A research team led by Park Hae-won, a professor in the KAIST Department of Mechanical Engineering, said on the 16th that it developed an artificial intelligence (AI) control technology for a quadruped robot that can select and switch among various locomotion skills in real time—such as walking, running, and jumping—with a single controller. The results were published the same day as the cover paper in the international robotics journal Science Robotics.
◇ AI brain learns gait with virtual data
A quadruped robot moves with four legs and is theoretically better suited than wheeled robots for traversing rough terrain. But in real environments, the terrain constantly changes and obstacles abound, so it could not move as fast as expected. Because walking, running, and jumping were each controlled separately, it could not smoothly change gaits while running like an actual four-legged animal.

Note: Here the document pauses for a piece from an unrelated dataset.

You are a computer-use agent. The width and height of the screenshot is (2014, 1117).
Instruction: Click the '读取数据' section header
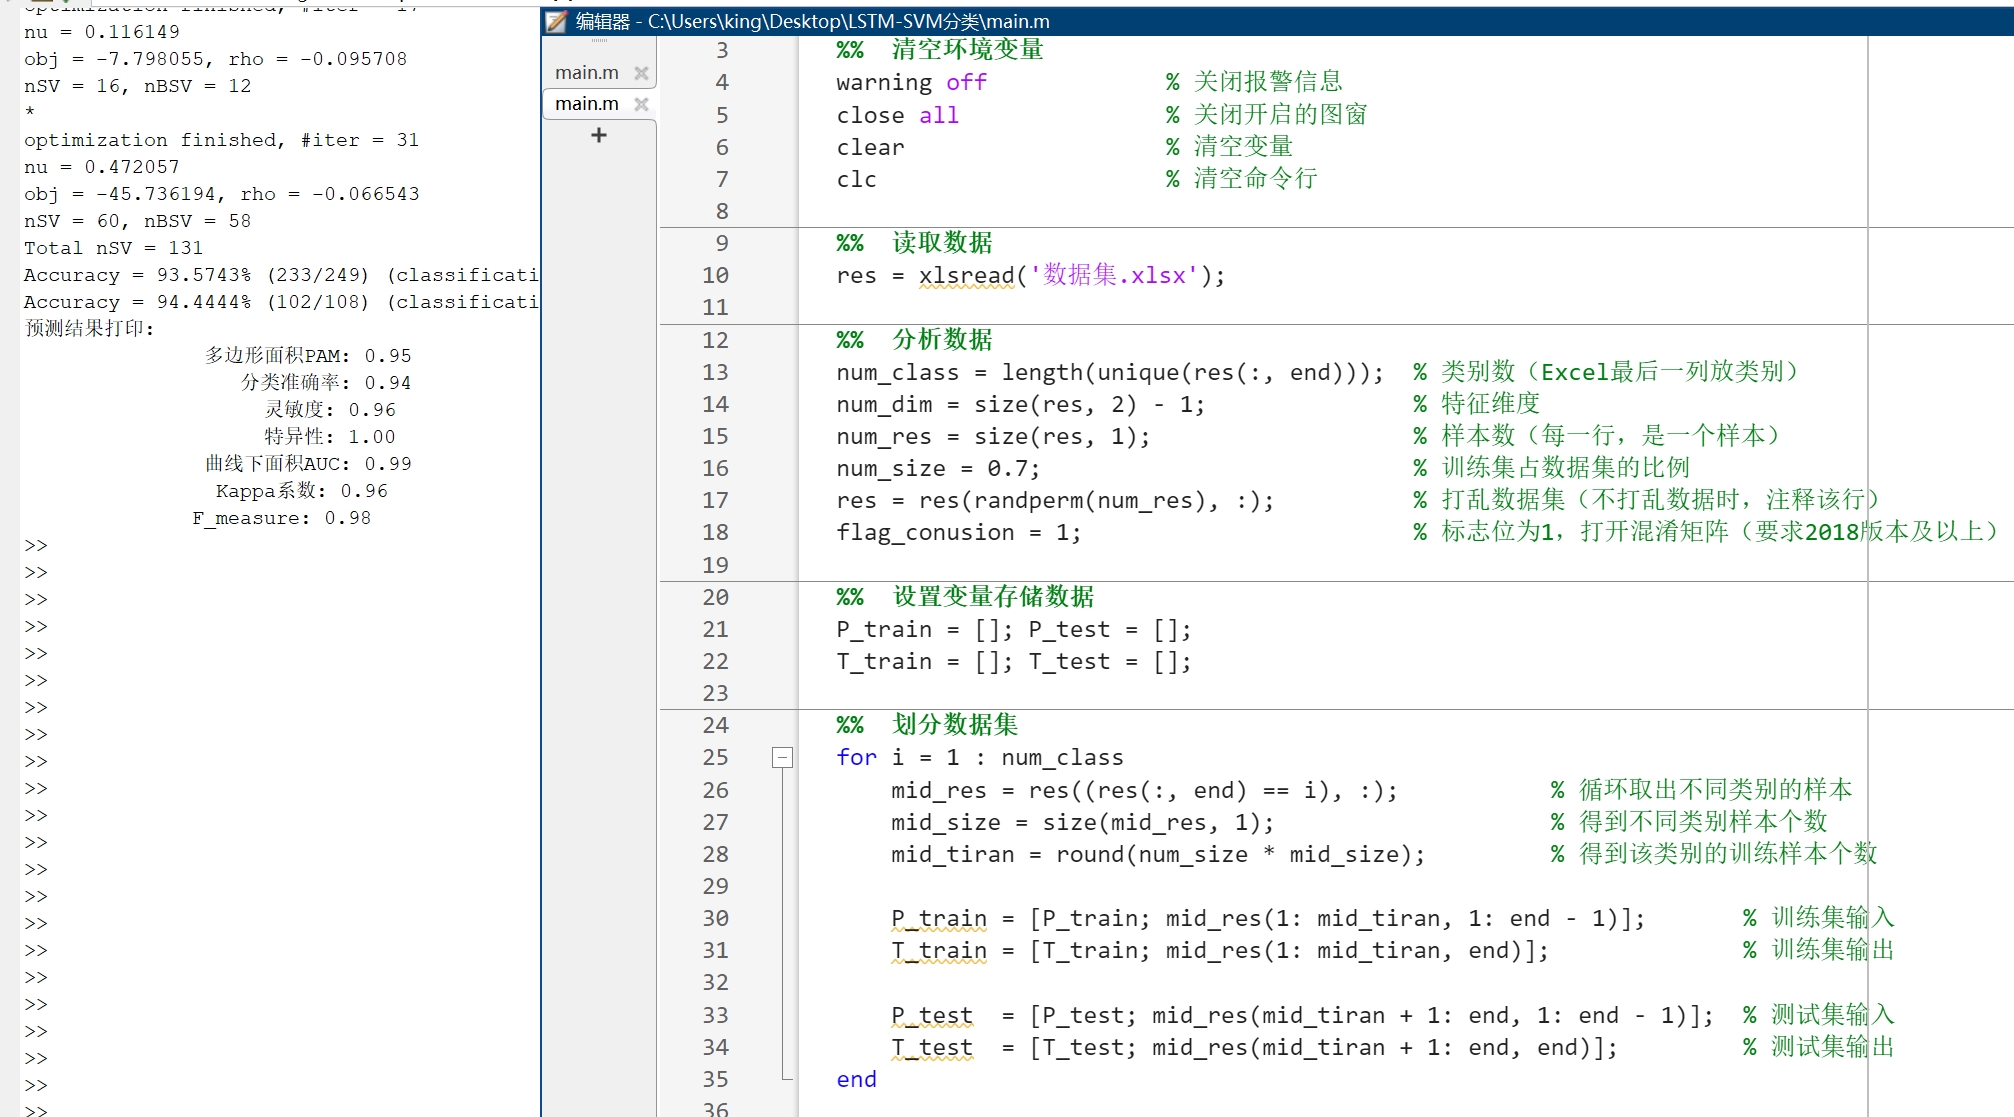coord(941,243)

To overcome these limits, the team developed a control technology called APT-RL (Action Pretrained Transformer-based Reinforcement Learning). Without filming every movement of four-legged animals, they created 15.5 hours of data through computer simulation for the quadruped robot's AI brain to perform Reinforcement Learning.
Reinforcement learning is a training method that, rather than repeatedly teaching a dog a specific behavior, rewards it with praise or treats when it happens to perform that behavior. It is widely used in TV entertainment programs when correcting a companion dog's behavior. Through trial and error, the robot independently learned a wide range of locomotion skills much faster and more efficiently than conventional methods and selected among them according to the situation.
The team validated performance by loading the newly developed gait control technology onto its in-house quadruped robot, KAIST Hound. Experiments were conducted not only on indoor obstacle courses but also in outdoor environments such as the university campus and forest trails. The robot moved stably not only in urban terrain with stairs, grass, and ramps, but also in irregular natural terrain where trees had fallen, roots were exposed, or leaves had piled up. In rough terrain with obstacles, it recorded an instantaneous top speed of 6 meters per second (about 22 kph).
◇ Freely switching gaits to match the terrain
The reason the robot traversed rough terrain so quickly was that it could rapidly switch its gait to suit the situation. On flat ground, the robot moved quickly with a trot, alternating diagonally opposite front and hind legs, and when it encountered obstacles, it leaped over them with a bound, using the front and hind legs together, respectively.
The team demonstrated that various motion skills—such as walking, running, jumping, and overcoming height differences—can be performed integratively within a single controller. Cameras and sensors were used together for terrain perception. The robot recognized nearby terrain with a depth camera and checked distant terrain with a lidar sensor, a laser range finder.
Park said, "This study shows that a quadruped robot can recognize complex and unstructured terrain both indoors and outdoors and can independently select and switch to a gait strategy suited to the situation," adding, "Going forward, we expect it to serve as a foundational technology that broadens the potential use of physical AI-based walking robots in harsh environments such as disaster sites, defense missions, and industrial facility inspections."
In this paper, Kang Jun-gil, a researcher at the Agency for Defense Development (ADD), and Park Jae-hyun, a doctoral candidate in the KAIST Department of Mechanical Engineering, are co–first authors, and Park and Hong Seung-woo of the Korea University Department of Mechanical Engineering are co–corresponding authors. The team plans to develop technology that allows quadruped robots to autonomously travel long distances so they can be used in real missions.
Park noted, "If this time we focused on demonstrating fast and diverse locomotion skills, next we will enable the robot to set a destination and plan its own route," adding, "It is also important to develop technology that allows the robot to understand not only obstacles with cameras but also surrounding situations such as people and hazardous objects."